Contra Nietzsche
I
Qué tristeza ver al enemigo derrumbarse, contemplar al miedo, tembloroso, suplicándonos ternura; qué duelo del alma ver caer el imperio del malvado, la beatitud del héroe: somos merced a lo imposible, embriagados de poderío, seducidos por la idea de epilepsia, de cambio, de historia.
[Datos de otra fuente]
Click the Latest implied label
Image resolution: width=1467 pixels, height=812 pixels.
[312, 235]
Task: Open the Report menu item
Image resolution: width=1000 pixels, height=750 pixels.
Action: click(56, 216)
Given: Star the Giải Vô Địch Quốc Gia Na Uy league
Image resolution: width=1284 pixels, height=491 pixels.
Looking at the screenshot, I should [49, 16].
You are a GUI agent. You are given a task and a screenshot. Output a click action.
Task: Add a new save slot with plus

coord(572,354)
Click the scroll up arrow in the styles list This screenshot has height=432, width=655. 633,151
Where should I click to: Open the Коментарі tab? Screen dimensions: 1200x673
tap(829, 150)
Más, en el fondo, se adivina que el gobierno que trama nuestra idea de orden, lo ejercen las ignorancias, los prejuicios, la imposibilidad de hacer contacto con la realidad.
Toda forma de conocimiento es prejuicio, pues posponemos el juicio verdadero al instante inminente siguiente: cuando la templanza es suficiente para resistir la destrucción del misterio, cuando, la verdad, más cercana al hartazgo que a la metodología de la investigación, es una necesidad de sobrevivencia, de egoísmo vital, de vileza espiritual.
Amamos no saber, no pensar, no conocer, porque sólo se puede amar no conociendo: se puede vivir en exclusiva plenitud continental de una biología; es decir, atados a la suerte de una vida definitoria, la que, éticamente, nos exige la asunción responsable de su porvenir porque ya nos ha tocado vivirla.
Pero pensar es el peor error que puede cometer un ser vivo, quien obtiene su forma de respiración de una savia autista. A medida que el espíritu crece, expandiéndose sobre sus negaciones y sometimientos, las funciones vitales empiezan a estar de más, y toda forma de civilización camina rumbo al fin de su energía. Si a la sabiduría se le identifica con la vejez y a la insensatez con la juventud, no es por una coincidencia cronológica, sino porque sólo el viejo tiene la aptitud de renunciar a los sueños, a la ingenuidad de días mejores en virtud de un descubrimiento mayúsculo: no existe tal como un salto de lo numérico a lo esencial, no hay capas en la penetración de los días, no existen más que estados de la percepción.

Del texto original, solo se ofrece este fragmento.